[What you need to do] In the records below, the lines from the one with "Security Bulletins (80, 1467)" through the last are to be printed exactly, and nothing else.

[Records to use]
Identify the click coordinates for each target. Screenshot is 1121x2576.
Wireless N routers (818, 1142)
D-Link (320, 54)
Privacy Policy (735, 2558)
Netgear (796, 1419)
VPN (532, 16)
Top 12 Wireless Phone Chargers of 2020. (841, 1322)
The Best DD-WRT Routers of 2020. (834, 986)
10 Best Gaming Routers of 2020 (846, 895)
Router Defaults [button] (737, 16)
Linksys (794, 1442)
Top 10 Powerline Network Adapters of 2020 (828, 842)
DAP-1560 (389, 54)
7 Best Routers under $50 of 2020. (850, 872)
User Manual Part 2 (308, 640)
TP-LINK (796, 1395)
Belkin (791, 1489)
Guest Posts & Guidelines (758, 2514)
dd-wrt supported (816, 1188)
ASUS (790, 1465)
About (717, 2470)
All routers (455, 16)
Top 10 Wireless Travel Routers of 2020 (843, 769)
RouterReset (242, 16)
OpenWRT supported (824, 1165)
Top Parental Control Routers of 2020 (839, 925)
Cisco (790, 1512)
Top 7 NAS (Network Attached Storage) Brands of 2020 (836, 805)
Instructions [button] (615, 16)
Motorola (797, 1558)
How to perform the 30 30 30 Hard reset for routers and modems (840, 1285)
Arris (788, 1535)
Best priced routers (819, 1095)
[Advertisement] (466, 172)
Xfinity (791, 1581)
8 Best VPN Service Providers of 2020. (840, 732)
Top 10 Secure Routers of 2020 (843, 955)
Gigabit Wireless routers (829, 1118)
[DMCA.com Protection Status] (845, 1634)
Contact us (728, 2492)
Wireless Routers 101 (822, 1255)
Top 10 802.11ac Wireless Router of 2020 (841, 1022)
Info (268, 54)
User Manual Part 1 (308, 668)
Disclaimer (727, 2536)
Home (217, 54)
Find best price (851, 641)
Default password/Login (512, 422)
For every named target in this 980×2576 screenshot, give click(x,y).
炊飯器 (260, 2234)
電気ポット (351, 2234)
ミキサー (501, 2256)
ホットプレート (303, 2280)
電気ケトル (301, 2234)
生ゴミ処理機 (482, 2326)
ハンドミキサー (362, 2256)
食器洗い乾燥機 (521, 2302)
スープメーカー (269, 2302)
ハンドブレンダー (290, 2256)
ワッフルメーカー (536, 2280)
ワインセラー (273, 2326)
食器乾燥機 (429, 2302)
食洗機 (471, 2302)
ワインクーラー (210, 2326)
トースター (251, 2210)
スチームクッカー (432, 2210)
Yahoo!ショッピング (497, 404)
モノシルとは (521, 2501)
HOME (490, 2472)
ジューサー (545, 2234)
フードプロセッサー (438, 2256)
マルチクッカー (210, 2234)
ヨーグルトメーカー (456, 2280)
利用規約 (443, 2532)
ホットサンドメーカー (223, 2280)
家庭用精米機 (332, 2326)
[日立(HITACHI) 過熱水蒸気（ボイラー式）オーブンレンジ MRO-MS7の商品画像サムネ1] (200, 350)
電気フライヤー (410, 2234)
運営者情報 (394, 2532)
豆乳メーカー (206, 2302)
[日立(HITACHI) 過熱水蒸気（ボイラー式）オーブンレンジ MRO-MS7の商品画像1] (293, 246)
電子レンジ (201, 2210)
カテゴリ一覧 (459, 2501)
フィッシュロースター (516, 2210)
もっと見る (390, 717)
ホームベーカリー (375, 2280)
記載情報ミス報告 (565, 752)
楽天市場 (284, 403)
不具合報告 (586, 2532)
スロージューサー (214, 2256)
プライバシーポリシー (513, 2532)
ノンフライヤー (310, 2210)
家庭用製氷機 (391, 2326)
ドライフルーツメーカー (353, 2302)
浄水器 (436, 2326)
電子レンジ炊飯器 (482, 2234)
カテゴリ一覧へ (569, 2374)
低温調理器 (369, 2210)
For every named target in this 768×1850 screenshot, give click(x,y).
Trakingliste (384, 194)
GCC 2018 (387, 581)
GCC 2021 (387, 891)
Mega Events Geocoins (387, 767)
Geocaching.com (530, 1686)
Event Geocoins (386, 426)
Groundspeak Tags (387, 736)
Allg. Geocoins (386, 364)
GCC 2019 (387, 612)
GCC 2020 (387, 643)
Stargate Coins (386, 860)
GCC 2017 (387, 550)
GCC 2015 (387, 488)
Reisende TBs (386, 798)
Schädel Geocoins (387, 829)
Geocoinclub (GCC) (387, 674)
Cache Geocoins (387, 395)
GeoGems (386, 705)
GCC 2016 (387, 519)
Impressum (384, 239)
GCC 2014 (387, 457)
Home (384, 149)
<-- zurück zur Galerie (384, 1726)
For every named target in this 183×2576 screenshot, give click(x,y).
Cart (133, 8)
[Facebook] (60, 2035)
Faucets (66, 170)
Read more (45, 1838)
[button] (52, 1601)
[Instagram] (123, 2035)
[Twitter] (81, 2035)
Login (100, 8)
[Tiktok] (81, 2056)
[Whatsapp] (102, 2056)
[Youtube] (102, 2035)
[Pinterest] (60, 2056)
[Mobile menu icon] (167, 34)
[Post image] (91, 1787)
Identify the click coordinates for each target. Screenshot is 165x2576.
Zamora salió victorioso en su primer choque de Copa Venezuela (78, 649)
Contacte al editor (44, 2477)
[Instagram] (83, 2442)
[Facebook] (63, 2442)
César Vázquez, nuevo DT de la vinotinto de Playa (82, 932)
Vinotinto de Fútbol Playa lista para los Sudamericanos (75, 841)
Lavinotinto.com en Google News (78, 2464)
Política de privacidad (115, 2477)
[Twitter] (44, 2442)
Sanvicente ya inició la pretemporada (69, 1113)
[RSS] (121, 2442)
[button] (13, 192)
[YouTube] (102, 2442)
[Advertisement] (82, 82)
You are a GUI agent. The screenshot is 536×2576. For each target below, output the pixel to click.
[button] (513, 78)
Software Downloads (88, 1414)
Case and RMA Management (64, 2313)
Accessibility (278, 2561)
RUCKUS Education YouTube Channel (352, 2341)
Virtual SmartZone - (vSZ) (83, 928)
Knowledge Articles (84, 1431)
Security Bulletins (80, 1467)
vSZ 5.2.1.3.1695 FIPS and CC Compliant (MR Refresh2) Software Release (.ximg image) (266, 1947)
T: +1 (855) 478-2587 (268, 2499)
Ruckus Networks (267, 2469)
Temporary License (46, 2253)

[Answer area]
Security Bulletins (80, 1467)
vSZ 5.2.1.3.1695 FIPS and CC Compliant (MR Refresh2) Software Release (.ximg image) (266, 1947)
T: +1 (855) 478-2587 (268, 2499)
Ruckus Networks (267, 2469)
Temporary License (46, 2253)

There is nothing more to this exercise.